**Document segment:**
___
# Travel Visa



## EchoTheDrifter (Sep 5, 2016)

I traveled to Salem, MA this past weekend and had a blast. On my way back home, I decided to cut through Canada. I've been to Canada a few times in the past, and always had my passport stamped, whether I came in via a border crossing or an airport.

This time, when I crossed into Canada, the officer scanned my passport, asked me some questions, then seemed to wave me through. It wasn't until I was at a rest area between Montreal and Ottawa that I was flipping through my passport and realized that he didn't give me a visa.

Did he forget?
Did they stop issuing visas?
Did I misinterpret his wave-through and was I in the country illegally?

Even if they changed policies, it kinda sucks because it's one less stamp in my admittedly pretty barren passport. Also, what if I had been pulled over by a cop for speeding? But more importantly, I don't want to try to cross into Canada at some future date and find out that I somehow got in trouble for not having a visa this time around. I like Canada, and if I can ever figure out a way to do so legally, I might emigrate there some day. Since I'm not sure why I didn't get a stamp, I'm feeling a little paranoid that this might come back and bite me in the ass some day.


----------



## Kim Chee (Sep 5, 2016)

Moved from 'general gear discussion' to 'general banter'.


----------
___
**What is being asked:**
In the travel visa thread, explain why the poster feels a little paranoid about the missing stamp.
___
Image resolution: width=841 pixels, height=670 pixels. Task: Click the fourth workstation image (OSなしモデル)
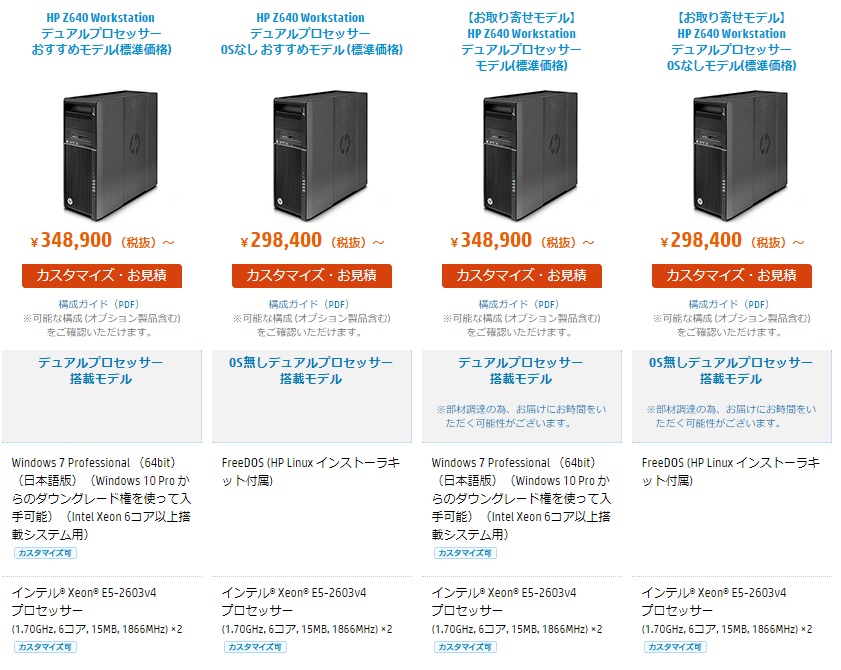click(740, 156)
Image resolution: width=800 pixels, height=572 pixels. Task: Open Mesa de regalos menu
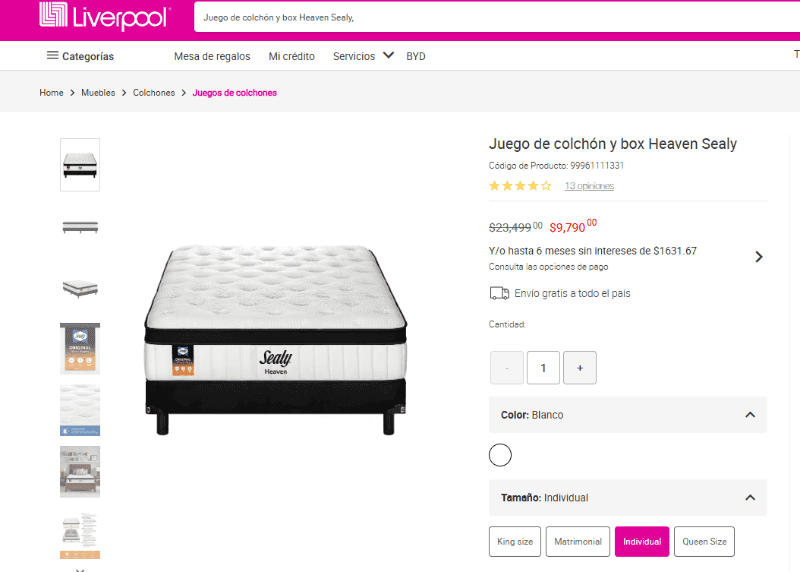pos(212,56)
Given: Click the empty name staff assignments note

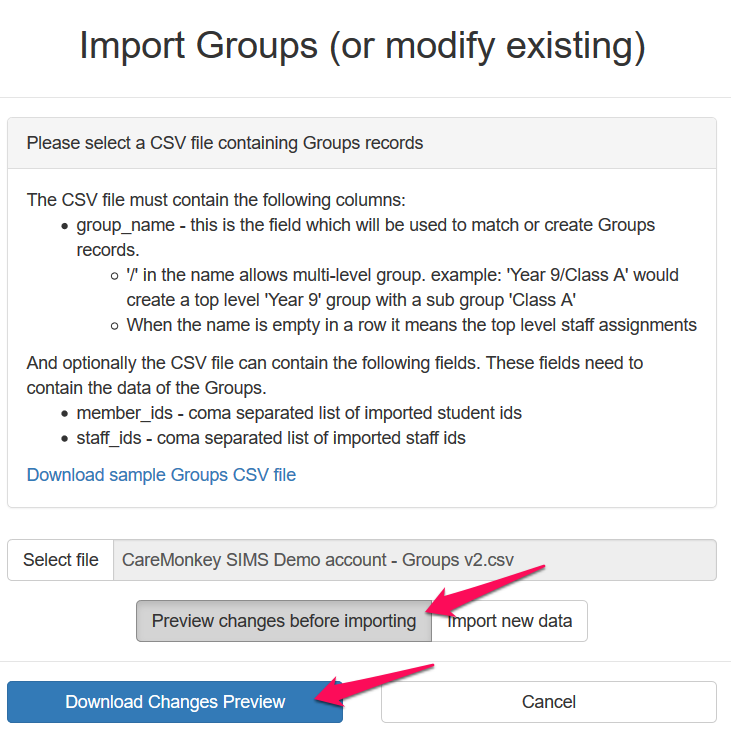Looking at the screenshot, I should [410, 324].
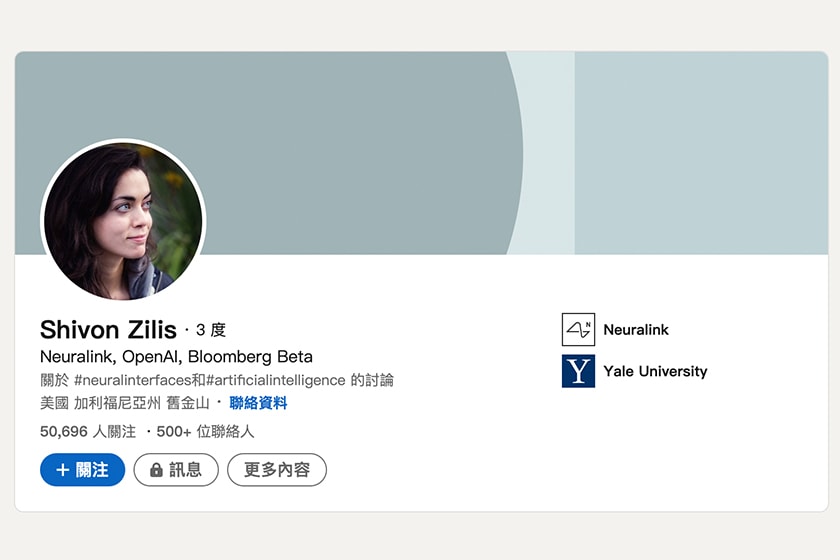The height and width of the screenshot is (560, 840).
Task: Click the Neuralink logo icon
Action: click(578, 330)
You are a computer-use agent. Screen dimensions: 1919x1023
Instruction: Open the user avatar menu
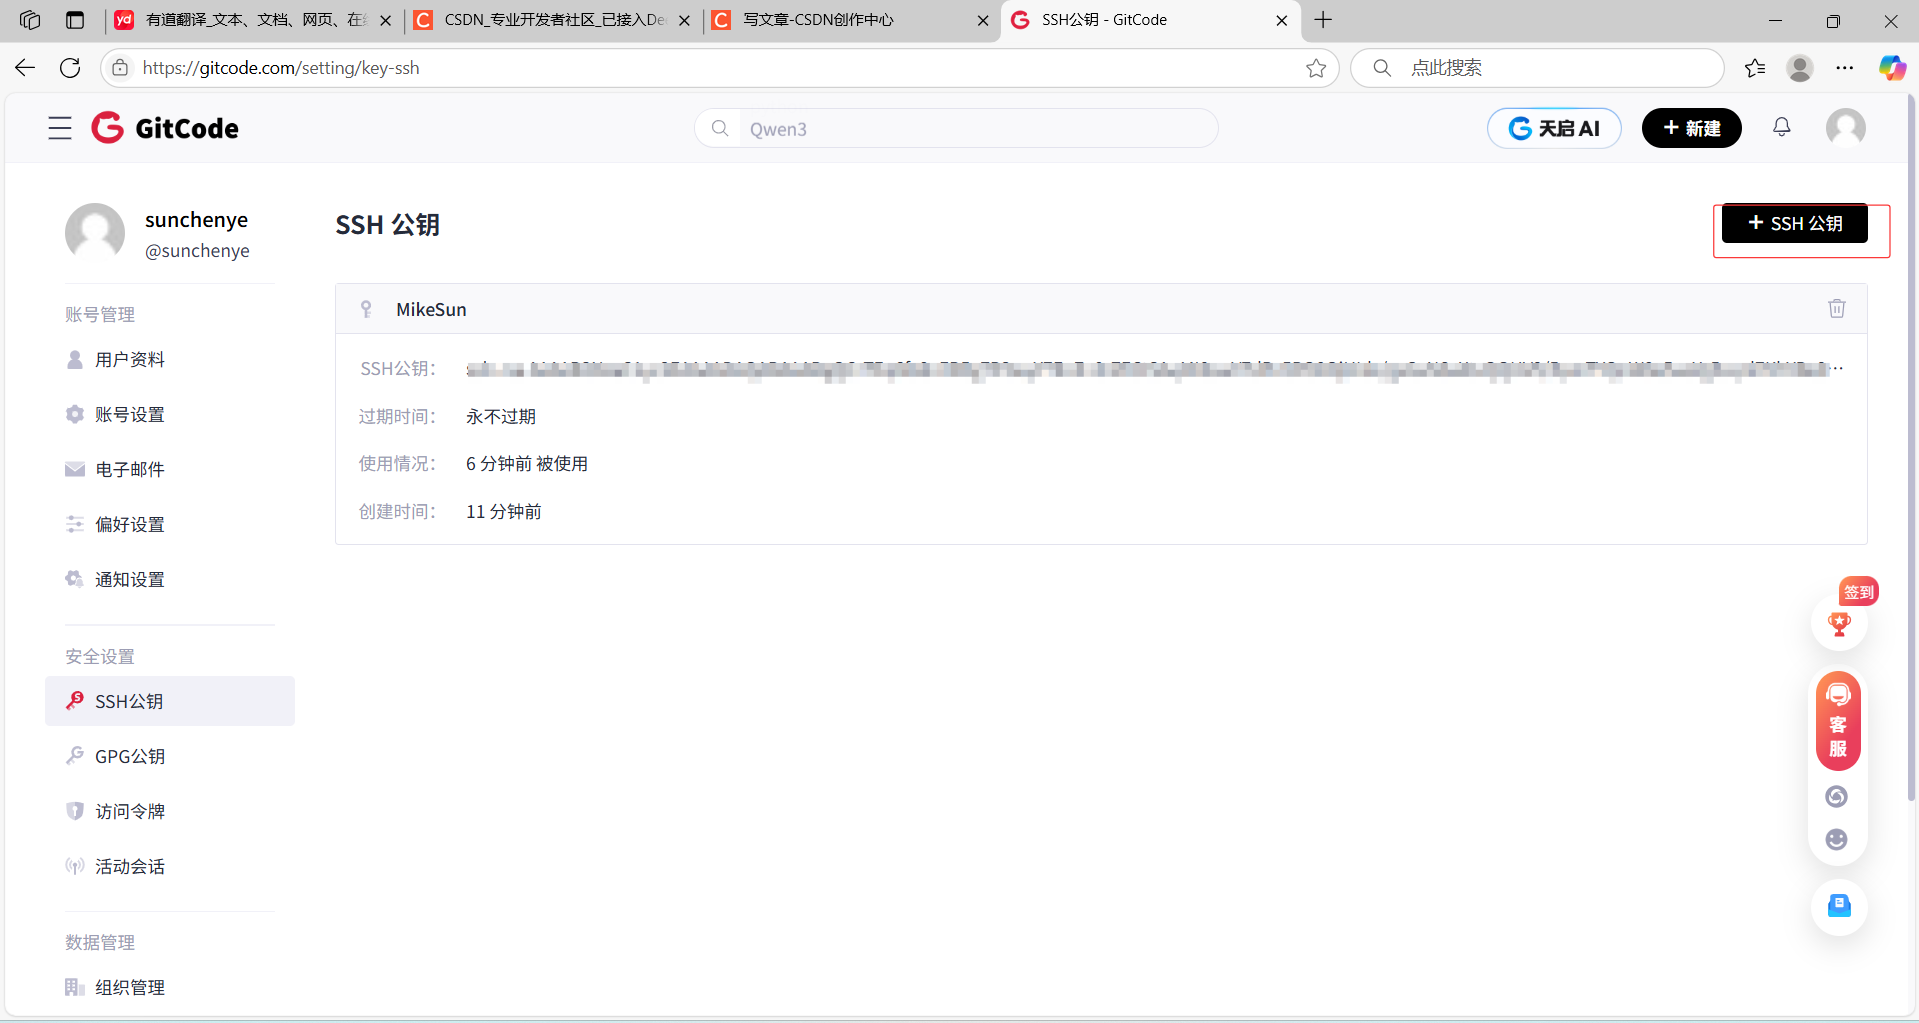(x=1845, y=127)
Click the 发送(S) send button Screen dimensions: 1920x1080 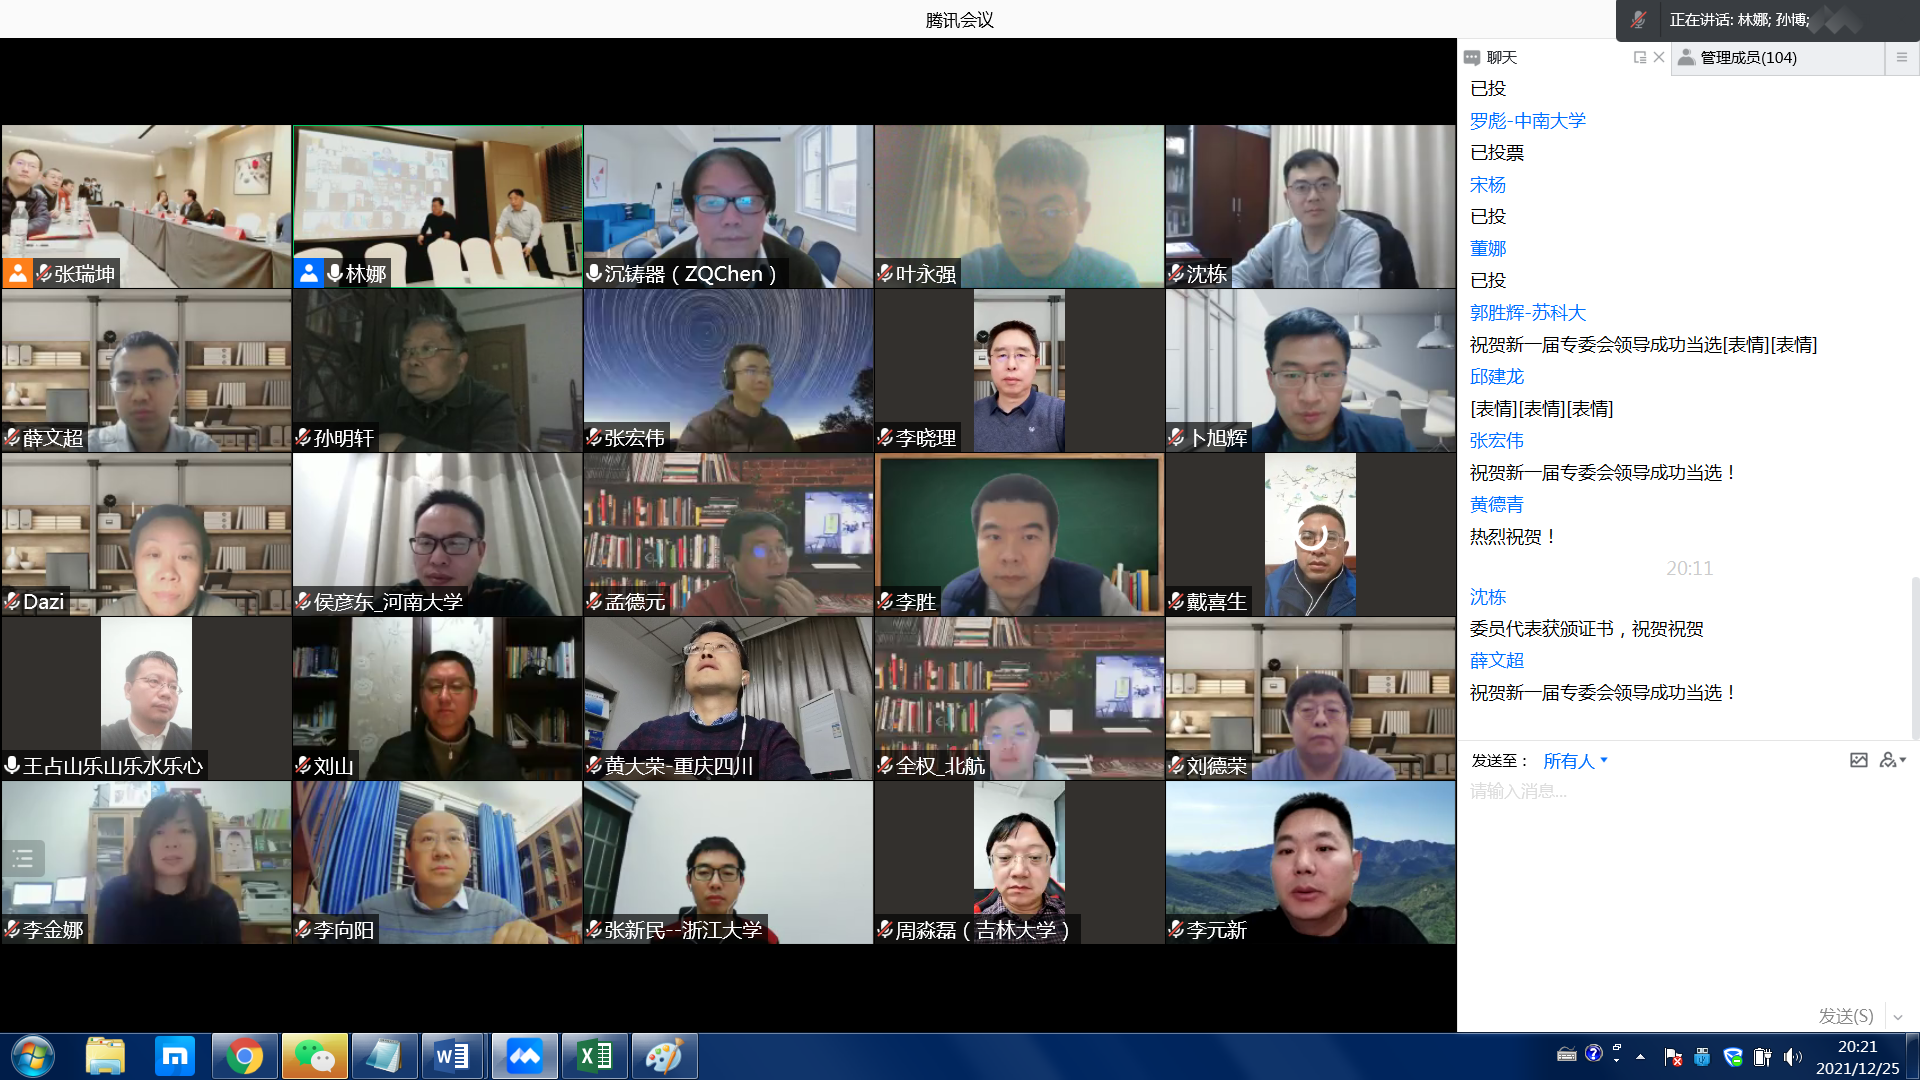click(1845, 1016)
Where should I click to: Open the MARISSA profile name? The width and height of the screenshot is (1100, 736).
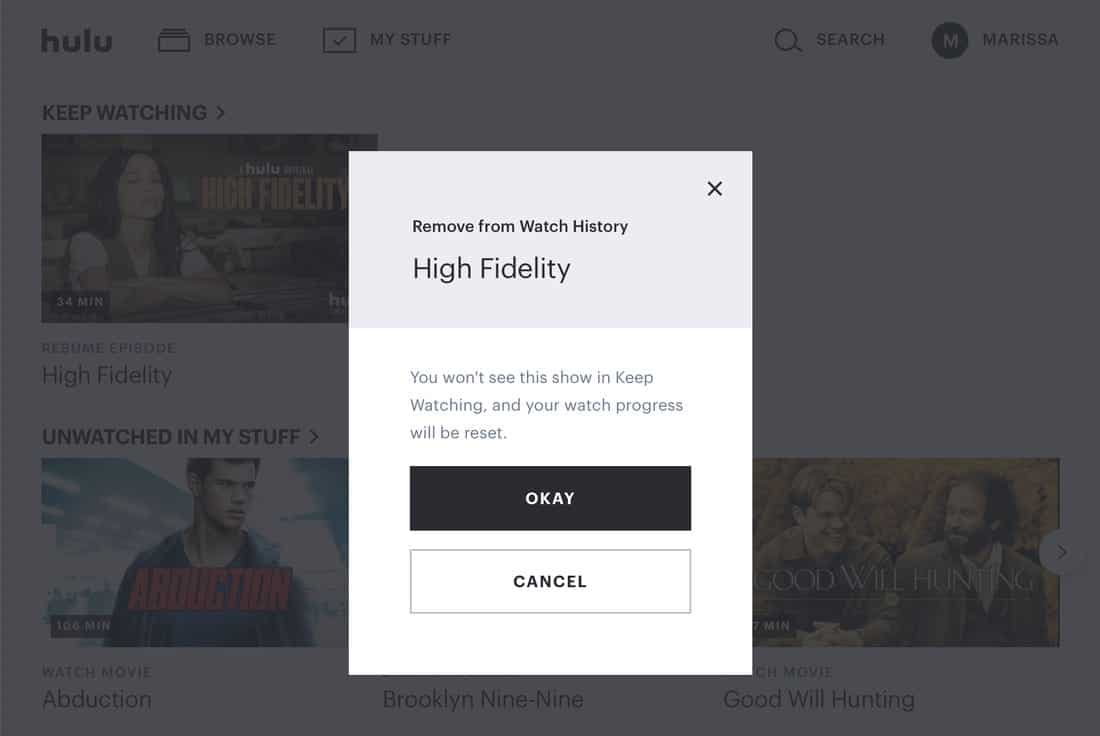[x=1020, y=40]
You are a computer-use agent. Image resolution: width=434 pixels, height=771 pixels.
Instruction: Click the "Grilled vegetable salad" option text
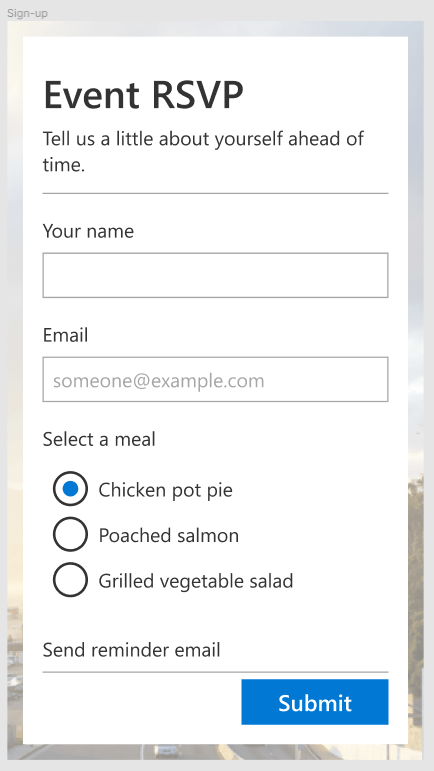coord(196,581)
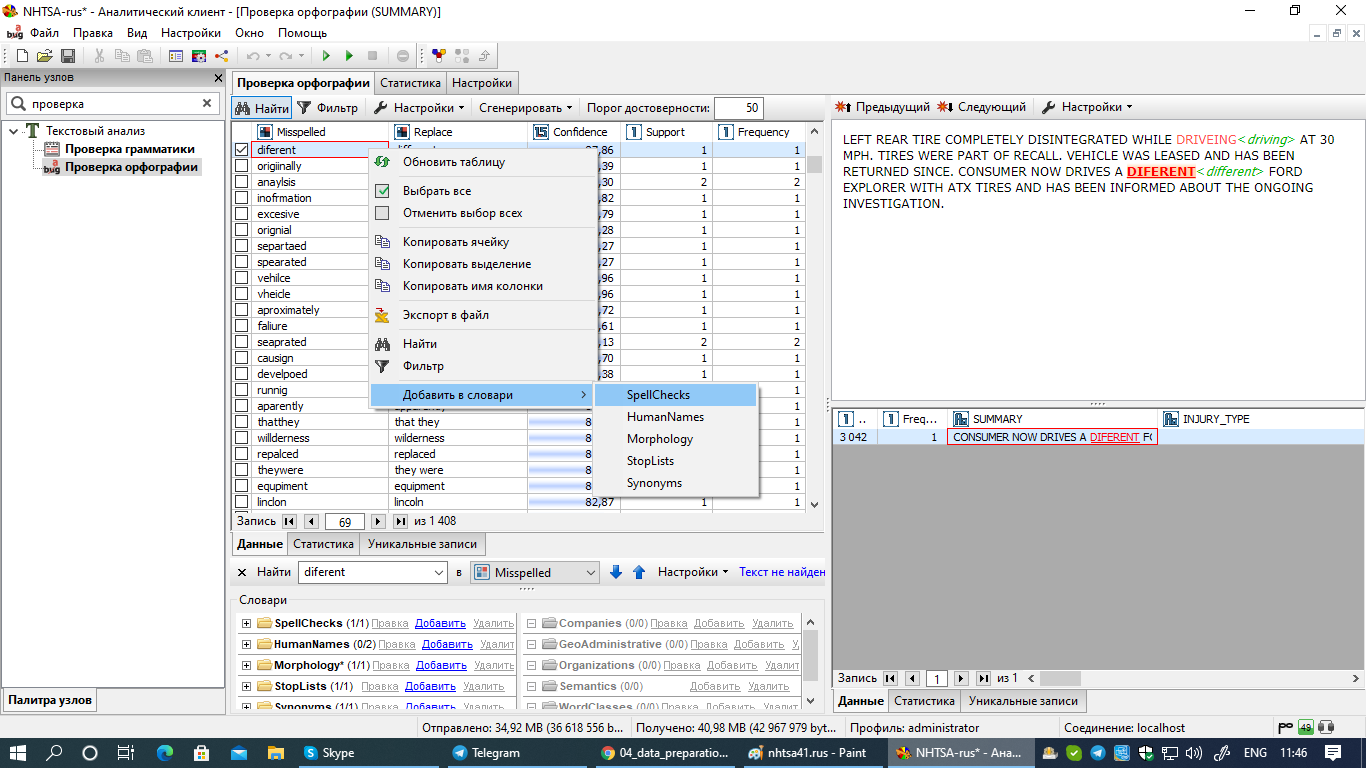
___
**Solution for this exercise:**
The poster isn't sure why no stamp was given and worries about being in trouble for not having a visa this time when trying to cross into Canada at some future date. That matters because the poster likes Canada and might emigrate there some day.